Title: Here’s the Kicker
Director: Chris Harris
Starring: Ian Michaels, Sarah Smick, Luce Rains, Matthew Linhardt, Daniella Monet, Andrea Helene, Dan Lauria
Given the expansive size of the United States, road movies are of course a staple of American independent cinema. One supposes that at a certain time (in the days of Easy Rider, maybe, and certainly before) they were a great way to showcase the sprawling natural beauty of this country, and the wonderful, weird diversity of its citizenry. Now it seems they’re mainly a substitute for the comparative heavy lift of actual dramatic or comedic writing, or an excuse for shoddy, catch-as-catch-can production values. Both of the latter are certainly true of Here’s the Kicker, a messy and roundly unengaging dramedy that recently played as part of the 14th annual Dances With Films festival.

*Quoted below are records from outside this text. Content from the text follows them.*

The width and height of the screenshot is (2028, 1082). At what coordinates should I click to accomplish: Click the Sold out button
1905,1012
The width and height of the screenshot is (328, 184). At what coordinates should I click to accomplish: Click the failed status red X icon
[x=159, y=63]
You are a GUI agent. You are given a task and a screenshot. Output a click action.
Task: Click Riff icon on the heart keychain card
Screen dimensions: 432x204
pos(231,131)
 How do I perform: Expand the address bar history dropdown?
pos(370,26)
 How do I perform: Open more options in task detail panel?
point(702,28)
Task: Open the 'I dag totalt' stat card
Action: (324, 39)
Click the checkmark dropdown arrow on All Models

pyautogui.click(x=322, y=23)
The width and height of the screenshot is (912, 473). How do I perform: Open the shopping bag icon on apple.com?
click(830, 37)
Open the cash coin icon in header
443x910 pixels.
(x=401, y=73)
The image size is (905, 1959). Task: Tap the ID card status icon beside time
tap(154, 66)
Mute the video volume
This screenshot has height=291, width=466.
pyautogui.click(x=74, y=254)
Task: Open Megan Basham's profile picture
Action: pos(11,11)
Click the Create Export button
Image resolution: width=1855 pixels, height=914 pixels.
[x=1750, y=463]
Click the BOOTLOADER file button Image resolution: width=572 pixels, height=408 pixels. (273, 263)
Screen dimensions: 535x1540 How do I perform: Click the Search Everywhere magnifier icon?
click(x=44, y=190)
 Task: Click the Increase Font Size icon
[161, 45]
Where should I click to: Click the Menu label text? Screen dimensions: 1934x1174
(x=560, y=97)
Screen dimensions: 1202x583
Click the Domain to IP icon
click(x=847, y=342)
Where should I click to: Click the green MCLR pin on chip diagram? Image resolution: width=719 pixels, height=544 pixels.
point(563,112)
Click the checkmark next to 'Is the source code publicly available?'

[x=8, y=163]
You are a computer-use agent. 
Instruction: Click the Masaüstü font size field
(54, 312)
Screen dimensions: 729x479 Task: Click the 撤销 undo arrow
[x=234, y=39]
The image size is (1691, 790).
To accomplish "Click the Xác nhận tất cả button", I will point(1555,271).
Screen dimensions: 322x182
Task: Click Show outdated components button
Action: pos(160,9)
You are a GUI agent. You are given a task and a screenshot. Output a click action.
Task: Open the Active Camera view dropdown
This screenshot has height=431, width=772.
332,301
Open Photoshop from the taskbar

Written by and starring Ian Michaels, the movie centers on Simon Matthews, a one-time football placekicker who’s now stuck working a series of dead-end jobs in Los Angeles. His girlfriend, Brittany Berry (Sarah Smick), is equally adrift, working as a make-up artist in the adult film industry. With little left tying them to the area, Simon and Brittany set out for Texas, with loose plans of visiting both Simon’s pal Teddy (Matthew Linhardt) and Brittany’s dad (Dan Lauria), and eventually opening up a combination saloon-and-salon, in which guys can drink and watch sports while their ladies get their hair done.
Teddy turns out to be a mess, and leaves his wife and daughter, hooking a ride out of town with Simon and Brittany. The trio then stops off at Simon’s parents, where his sister Lacey (Daniella Monet, displaying a bit of sly jailbait sass) is under house arrest and his father Al (Luce Rains) has fallen off the wagon, leaving mother Jeanette (Andrea Helene) frazzled and kind of checked out. Unbeknownst to Brittany, however, Simon has finally gotten a football-related job offer, as a college scout. The problem is that would put them back in L.A. As Simon struggles with how to break this news to the girl whom he wants to wed, what might be charitably described as hijinks ensue.
Here’s the Kicker has so many problems that it’s hard to know where to begin. Simon is presented as an ex-NFL placekicker waylaid by a knee injury, but Michaels evinces neither the physique nor, more crucially, the mindset, countenance and presentation of an athlete. Michaels conveys his legacy in awkward ways, having some people ask Simon for an autograph but also making his alma mater a super-small school that still apparently has all of their games televised. That everything about the grander mooring of Simon’s past feels so immediately and viscerally false undercuts the movie right out of the gate, and then makes entire sequences laughable for all the wrong reasons.
There are a small handful of amusing ideas or one-liners (Simon proposes “Hair and Balls” as a name for the establishment he and Brittany wish to open), and Michaels, a subpar performer, at least shares a nice chemistry with Smick. But the film’s screenplay is fairly uninspired, leaning heavily on wacky contrivance, and forcing its characters to do stupid things (stopped by a police officer for skipping out on a diner check, the van’s inhabitants decide to eat the contents of a bag of Al’s weed) that make no real sense.
Director Chris Harris, also taking cinematography and editing credits, doesn’t have a lot with which to work, but he doesn’t help matters by staging flat scenes that play out in awkward fashion. Nothing about Here’s the Kicker ever really connects, either comedically or certainly emotionally. Portions of the movie seem to augur a madcap farce, but that tone is never sustained for too long. Football kickers may get no respect as athletes, but watching this film it’s hard to argue that they, or those who portray them, should get any respect at all.